81.20. Les dispositions des articles 81.18, 81.19, 123.7, 123.15 et 123.16 sont réputées faire partie intégrante de toute convention collective, compte tenu des adaptations nécessaires. Un salarié visé par une telle convention doit exercer les recours qui y sont prévus, dans la mesure où un tel recours existe à son égard.
En tout temps avant le délibéré, une demande conjointe des parties à une telle convention peut être présentée au ministre en vue de nommer une personne pour entreprendre une médiation.
Les dispositions visées au premier alinéa sont aussi réputées faire partie des conditions de travail de tout salarié nommé en vertu de la Loi sur la fonction publique (chapitre F‐3.1.1) qui n’est pas régi par une convention collective. Ce salarié doit exercer le recours en découlant devant la Commission de la fonction publique selon les règles de procédure établies conformément à cette loi. La Commission de la fonction publique exerce à cette fin les pouvoirs prévus aux articles 123.15 et 123.16 de la présente loi.
[…]
123.7. Toute plainte relative à une conduite de harcèlement psychologique doit être déposée dans les deux ans de la dernière manifestation de cette conduite.

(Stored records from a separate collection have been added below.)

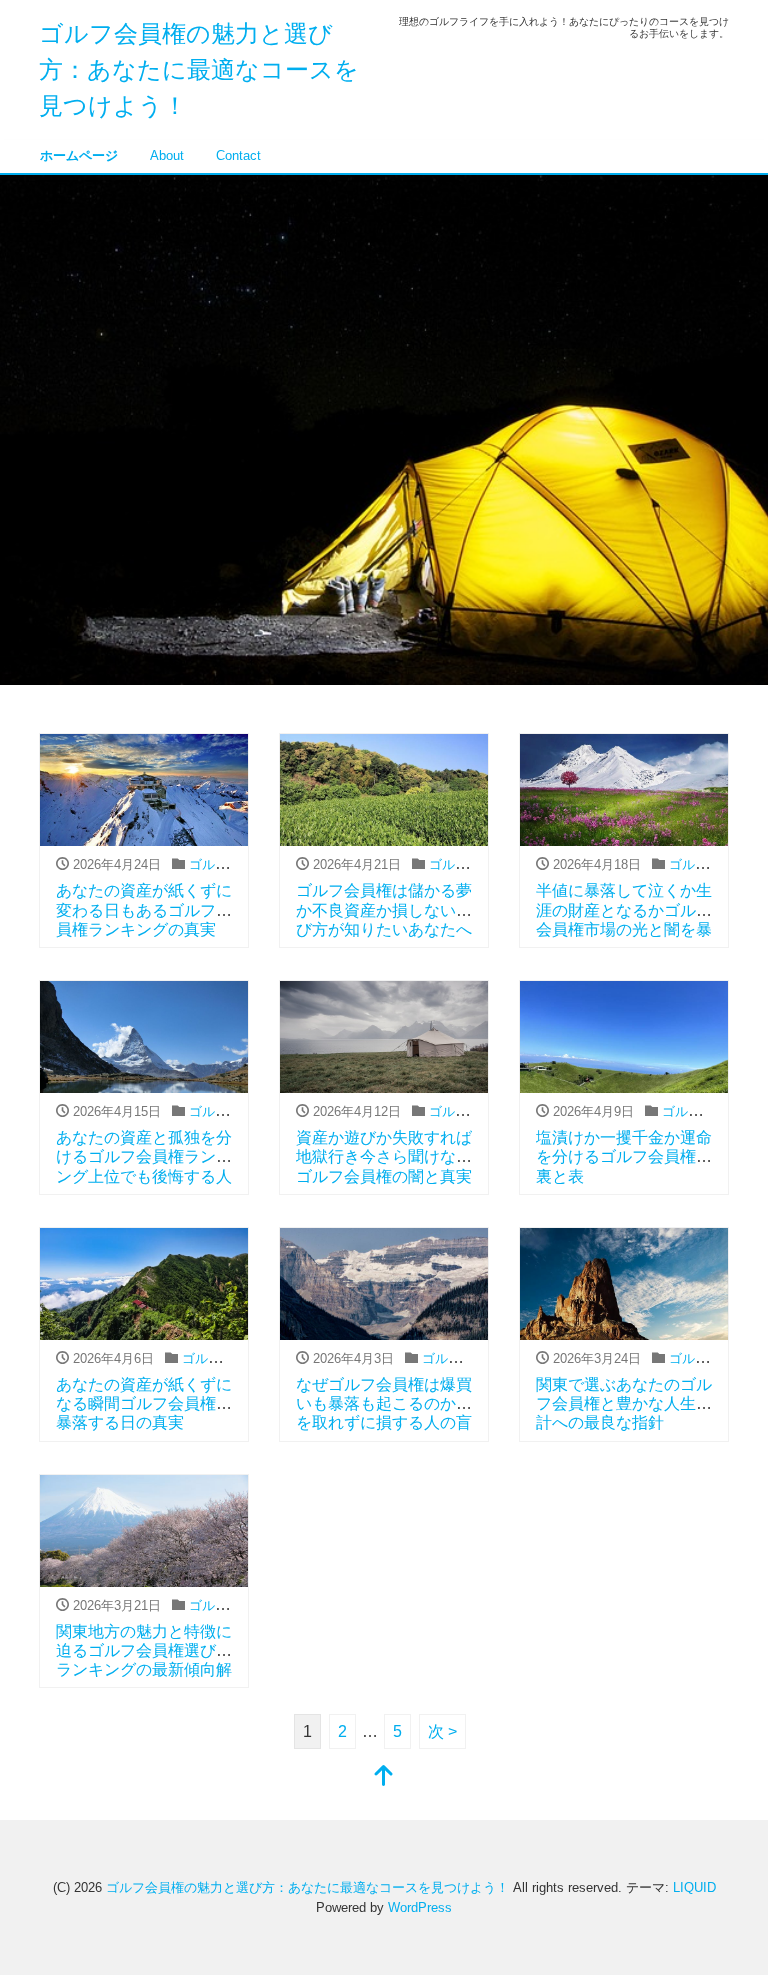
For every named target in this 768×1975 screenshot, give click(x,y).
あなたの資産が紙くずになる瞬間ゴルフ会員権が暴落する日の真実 (144, 1403)
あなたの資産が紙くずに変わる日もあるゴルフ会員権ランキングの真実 (144, 909)
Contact (238, 155)
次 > (442, 1731)
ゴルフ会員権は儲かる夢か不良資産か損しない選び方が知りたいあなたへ (384, 909)
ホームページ (79, 155)
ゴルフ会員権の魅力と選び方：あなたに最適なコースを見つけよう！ (199, 69)
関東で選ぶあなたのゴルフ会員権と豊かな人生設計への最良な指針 (624, 1403)
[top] (384, 1777)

[45] Le fardeau appartient à Mme Couillard de démontrer qu’elle a subi du harcèlement psychologique. Pour ce faire, elle doit prouver, selon la règle de la prépondérance de la preuve, les cinq éléments cumulatifs mentionnés au premier alinéa de l’article 81.18 de la LNT, soit :
1) une conduite vexatoire;
2) qui se manifeste par des comportements, des paroles, des actes ou des gestes répétés;
3) hostiles ou non désirés;
4) qui porte atteinte à la dignité ou à l’intégrité psychologique ou physique;
5) qui entraîne pour l’employé un milieu de travail néfaste.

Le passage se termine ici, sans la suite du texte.